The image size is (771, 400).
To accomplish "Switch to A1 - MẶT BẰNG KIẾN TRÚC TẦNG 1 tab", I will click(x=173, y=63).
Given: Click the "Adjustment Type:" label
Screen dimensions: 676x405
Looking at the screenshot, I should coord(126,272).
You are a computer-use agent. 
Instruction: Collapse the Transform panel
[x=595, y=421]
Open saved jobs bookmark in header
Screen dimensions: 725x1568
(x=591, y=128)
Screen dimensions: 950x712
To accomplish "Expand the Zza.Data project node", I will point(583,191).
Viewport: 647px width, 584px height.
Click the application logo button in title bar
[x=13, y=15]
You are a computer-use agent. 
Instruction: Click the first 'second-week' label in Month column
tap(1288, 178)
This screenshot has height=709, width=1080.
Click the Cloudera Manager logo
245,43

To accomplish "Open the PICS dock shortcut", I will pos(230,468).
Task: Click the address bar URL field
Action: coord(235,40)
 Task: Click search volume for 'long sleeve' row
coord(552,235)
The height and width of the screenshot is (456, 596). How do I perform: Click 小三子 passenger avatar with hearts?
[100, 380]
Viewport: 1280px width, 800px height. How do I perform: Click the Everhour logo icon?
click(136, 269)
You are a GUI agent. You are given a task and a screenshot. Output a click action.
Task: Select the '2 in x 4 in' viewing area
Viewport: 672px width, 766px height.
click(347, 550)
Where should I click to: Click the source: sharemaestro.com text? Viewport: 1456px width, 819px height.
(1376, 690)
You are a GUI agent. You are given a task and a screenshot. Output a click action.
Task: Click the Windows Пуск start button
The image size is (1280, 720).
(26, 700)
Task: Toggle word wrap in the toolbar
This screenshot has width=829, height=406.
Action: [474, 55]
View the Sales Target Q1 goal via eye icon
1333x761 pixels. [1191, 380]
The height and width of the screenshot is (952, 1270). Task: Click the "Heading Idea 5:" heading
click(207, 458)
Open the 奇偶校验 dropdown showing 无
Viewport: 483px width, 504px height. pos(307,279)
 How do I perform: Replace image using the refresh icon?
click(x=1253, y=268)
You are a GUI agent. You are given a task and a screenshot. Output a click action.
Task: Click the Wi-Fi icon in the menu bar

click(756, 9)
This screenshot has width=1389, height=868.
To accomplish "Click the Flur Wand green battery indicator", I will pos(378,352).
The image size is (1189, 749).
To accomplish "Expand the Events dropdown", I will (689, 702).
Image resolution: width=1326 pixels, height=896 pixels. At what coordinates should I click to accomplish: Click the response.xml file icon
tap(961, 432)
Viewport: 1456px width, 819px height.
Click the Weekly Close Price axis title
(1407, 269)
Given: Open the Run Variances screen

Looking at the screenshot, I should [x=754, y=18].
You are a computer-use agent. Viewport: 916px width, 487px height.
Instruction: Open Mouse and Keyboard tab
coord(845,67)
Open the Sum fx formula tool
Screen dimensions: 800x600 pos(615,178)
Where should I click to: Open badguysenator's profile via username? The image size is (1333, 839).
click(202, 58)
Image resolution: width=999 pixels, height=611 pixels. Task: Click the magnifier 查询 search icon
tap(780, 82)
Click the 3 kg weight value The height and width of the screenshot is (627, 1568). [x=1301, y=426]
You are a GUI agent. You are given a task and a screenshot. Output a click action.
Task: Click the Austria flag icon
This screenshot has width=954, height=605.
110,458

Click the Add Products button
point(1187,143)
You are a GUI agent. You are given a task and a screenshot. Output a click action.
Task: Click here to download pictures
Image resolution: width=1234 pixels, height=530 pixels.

───

Reproduce verbatim everything in the records from the line containing "I will pos(230,468)." down to the line containing "click(136, 269)", including both of those lines.

**THE REPLY**
To accomplish "Open the PICS dock shortcut", I will pos(230,468).
Task: Click the address bar URL field
Action: coord(235,40)
 Task: Click search volume for 'long sleeve' row
coord(552,235)
The height and width of the screenshot is (456, 596). How do I perform: Click 小三子 passenger avatar with hearts?
[100, 380]
Viewport: 1280px width, 800px height. How do I perform: Click the Everhour logo icon?
click(136, 269)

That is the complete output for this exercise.